AIM OF THE EXERCISE
Write out the passage of the Ashenden review between "As Andrew Meier" and "as an influence.", inclusive, word for word.

SOURCE DOCUMENT
+---+

Ashenden
by prudence on 18-Jun-2024I have a bit of a weakness for spy stories, and over the course of the last 12 months, have worked my way through The Secret Agent by Joseph Conrad (1907); The Chinese Carnation by Louis Weinert-Wilton (1936); Spy Hook by Len Deighton (1988); Secret Asset by Stella Rimington (2006); and A Legacy of Spies by John le Carre (2017).
I'm a little late coming to the formative Ashenden, by W. Somerset Maugham (1874-1965). Published in 1928, it has one of those wonderful alternative titles that used to be customary. Ashenden: Or the British Agent...
As Andrew Meier says, this is where spy aficionados should begin: "'I suppose,' le Carré has said, conceding a rare measure of influence, 'that Maugham was the first person to write about espionage in a mood of disenchantment and almost prosaic reality.' In Alec Leamas, the spy made famous for leaving the cold, there is much of Maugham’s secret agent." Eric Ambler also credits Ashenden as an influence.

+---+

LISTED ENTRIES
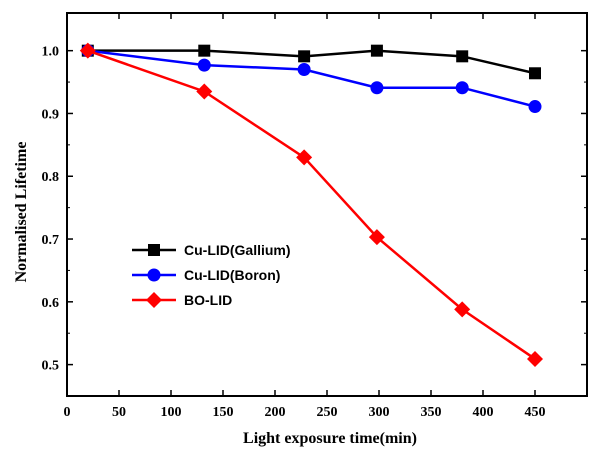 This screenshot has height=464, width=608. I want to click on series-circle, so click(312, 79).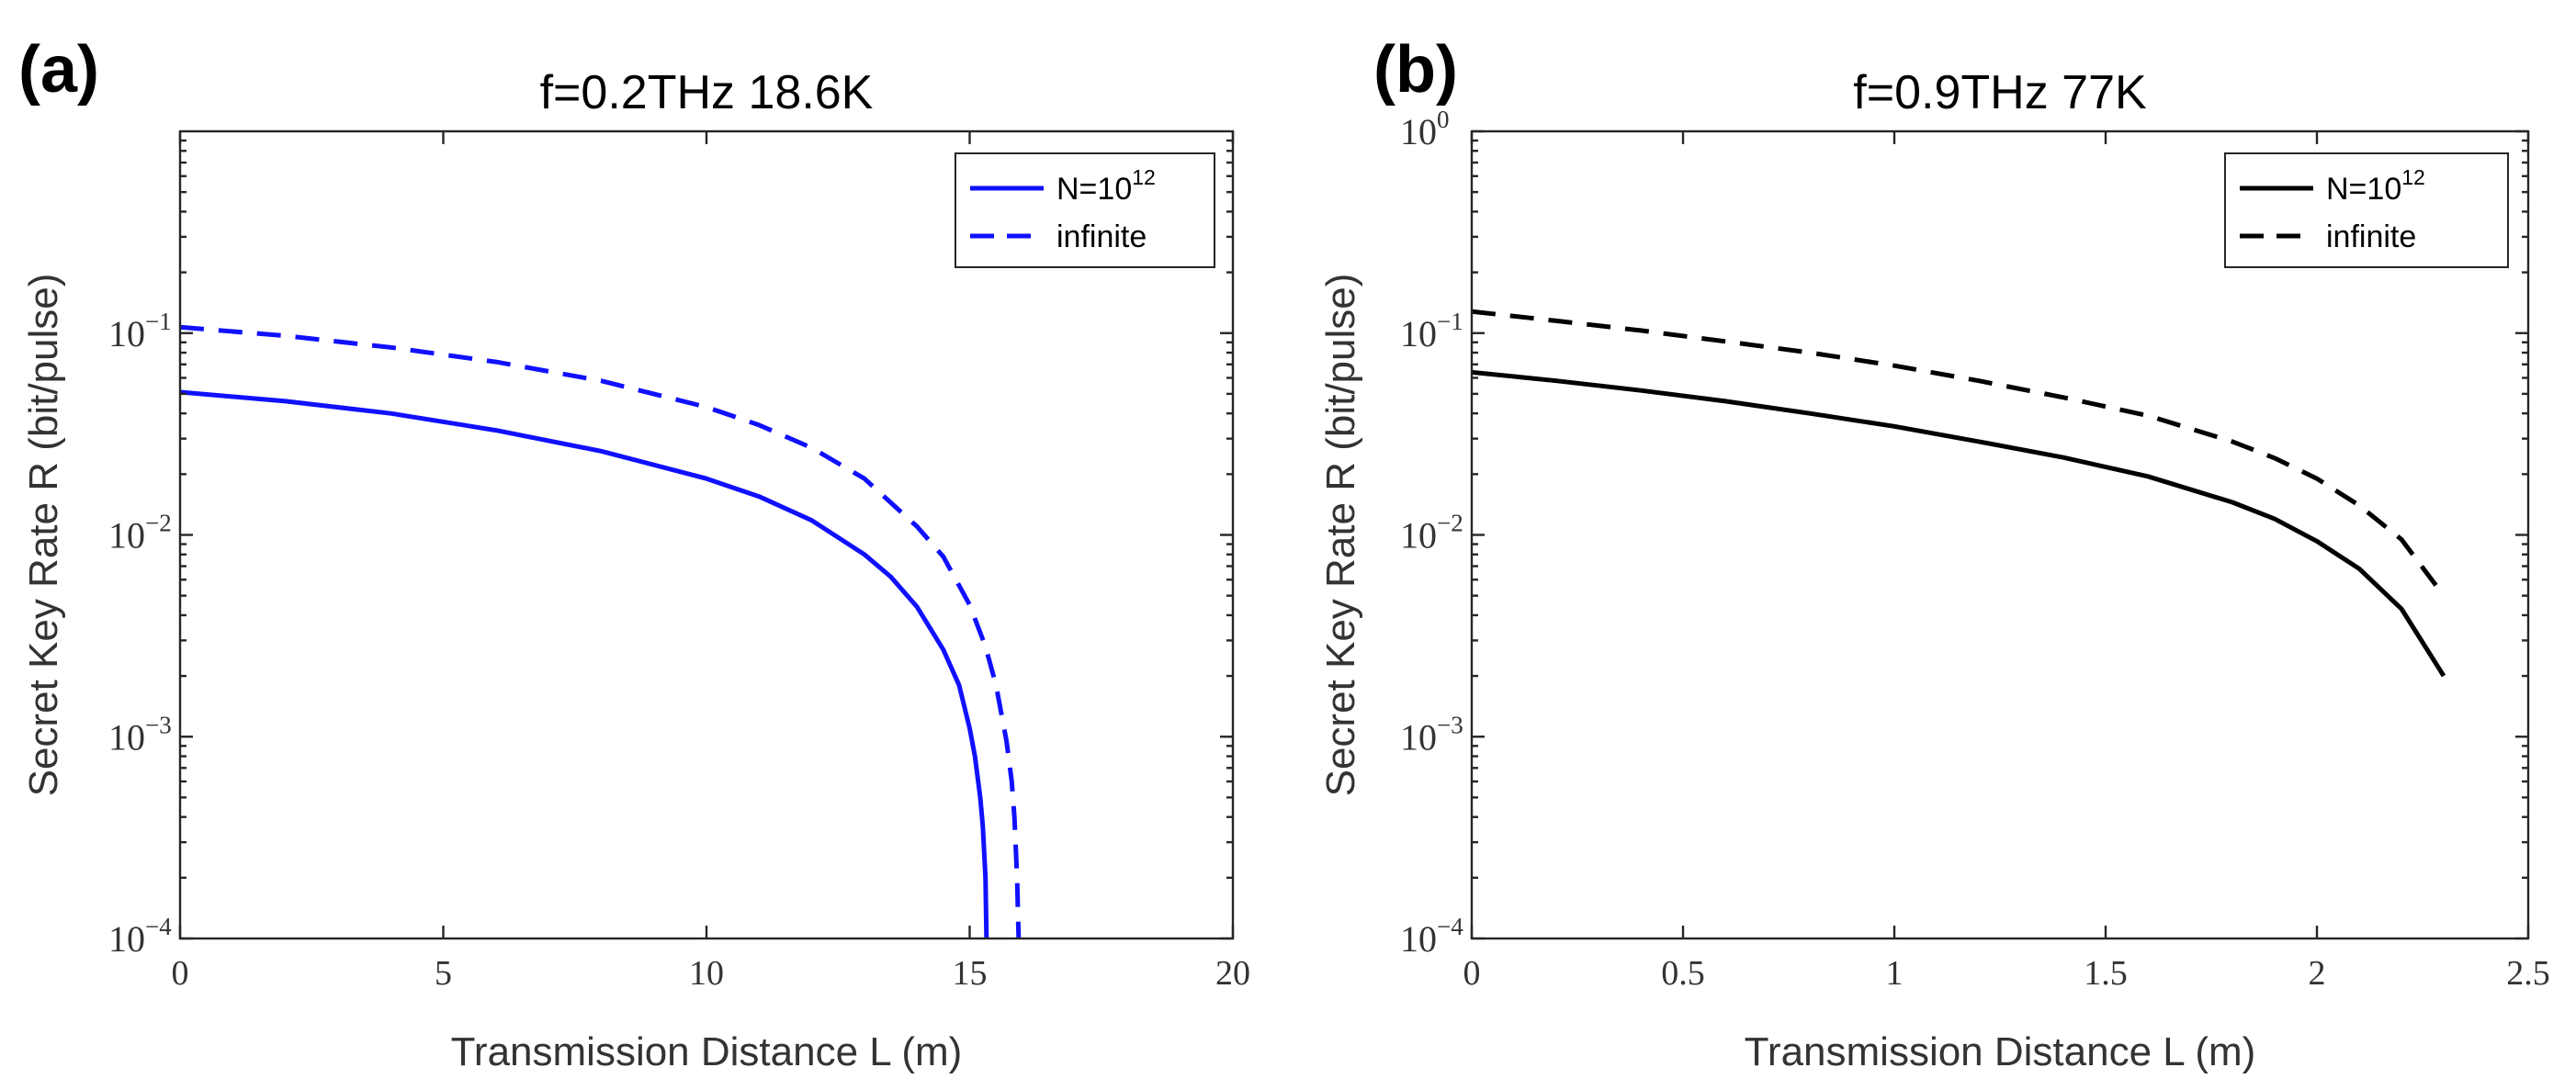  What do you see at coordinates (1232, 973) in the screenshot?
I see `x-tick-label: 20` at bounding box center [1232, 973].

+---+

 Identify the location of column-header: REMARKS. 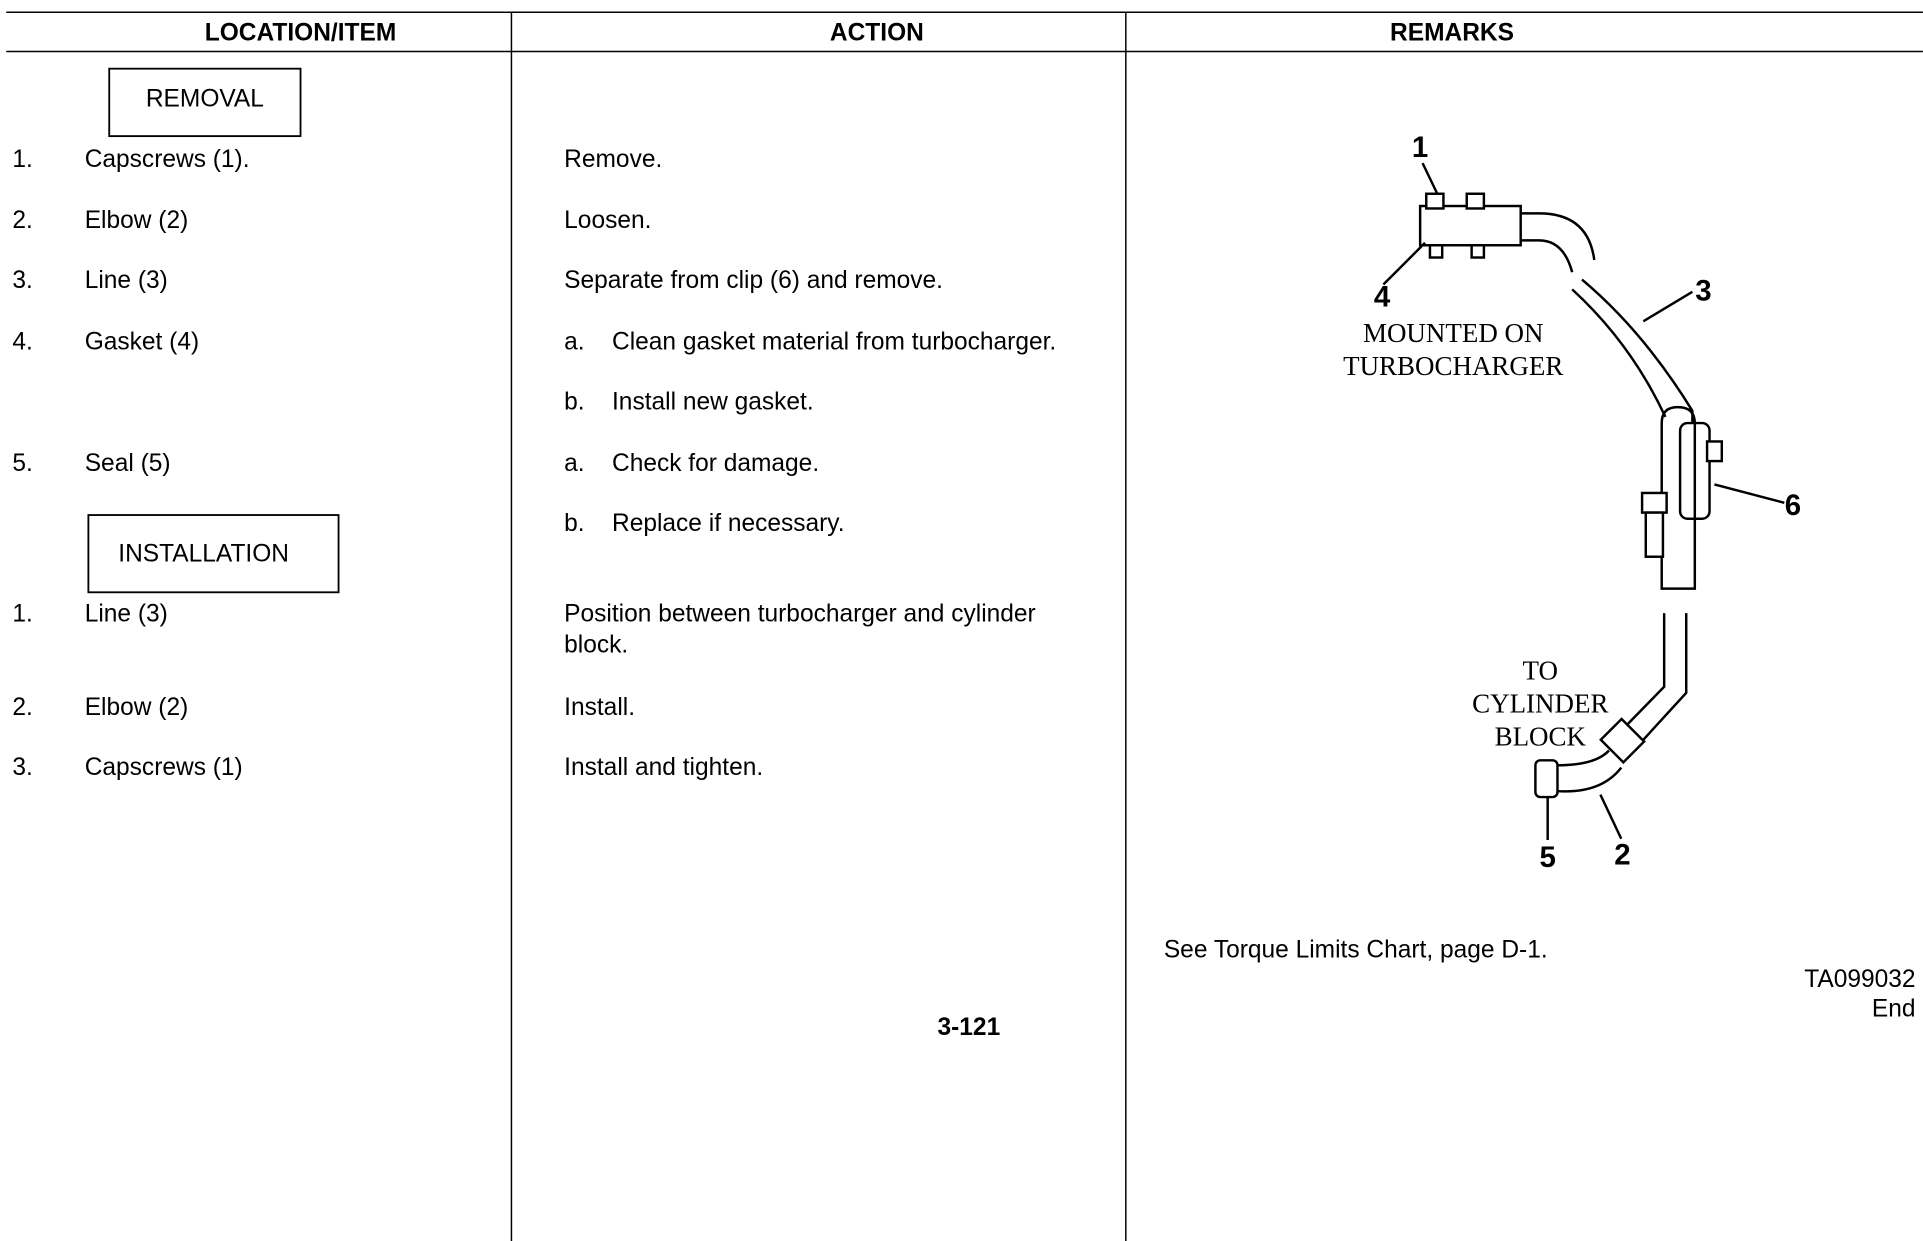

+---+

ANSWER SPACE
As Andrew Meier says, this is where spy aficionados should begin: "'I suppose,' le Carré has said, conceding a rare measure of influence, 'that Maugham was the first person to write about espionage in a mood of disenchantment and almost prosaic reality.' In Alec Leamas, the spy made famous for leaving the cold, there is much of Maugham’s secret agent." Eric Ambler also credits Ashenden as an influence.